In 1854 there was a massive cholera outbreak in Soho, London. In three days, more than 120 people died from the disease.
Everyone thought that cholera was spreading through air. However, John Snow, an english doctor, was convinced that it was spreading via very small microbes in the water supply. But how could he prove that?
Like most good researchers, he turned to visualization to help him unlock the clues. He made a map of London, marking the cholera deaths as they added up.
Thanks to an outlier in his data, he found out that the origin of the epidemic was the contaminated water from the Broad Street water pump.
John Snow's analysis is considered to be the first epidemiological and geographical analysis of disease data. To honor him, today you are going to perform an analysis on cholera.
The main questions that you need to investigate are:
- Does cholera cause dehydration?
- Is the gastric acid index correlated to feces consistency and vomit color?
Feel free to ask yourself more questions and analyze the data any way you find convenient.

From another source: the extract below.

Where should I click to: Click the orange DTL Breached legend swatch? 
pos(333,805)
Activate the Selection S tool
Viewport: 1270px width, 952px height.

To answer the questions above, you are provided with this dataset.
You can find the description of each dataset feature here.
You have 3 hours to complete your analysis. Ideally, your schedule should be:
Duration | Task |
---|---|
30m | Organization & Brainstorming |
1h | Data Cleaning |
1h30m | Data Analysis |
After the time limit, you will need to present your findings in a 10-minute presentation. The only material you can use as support for your presentation is a clean notebook with your analysis. No slides are allowed.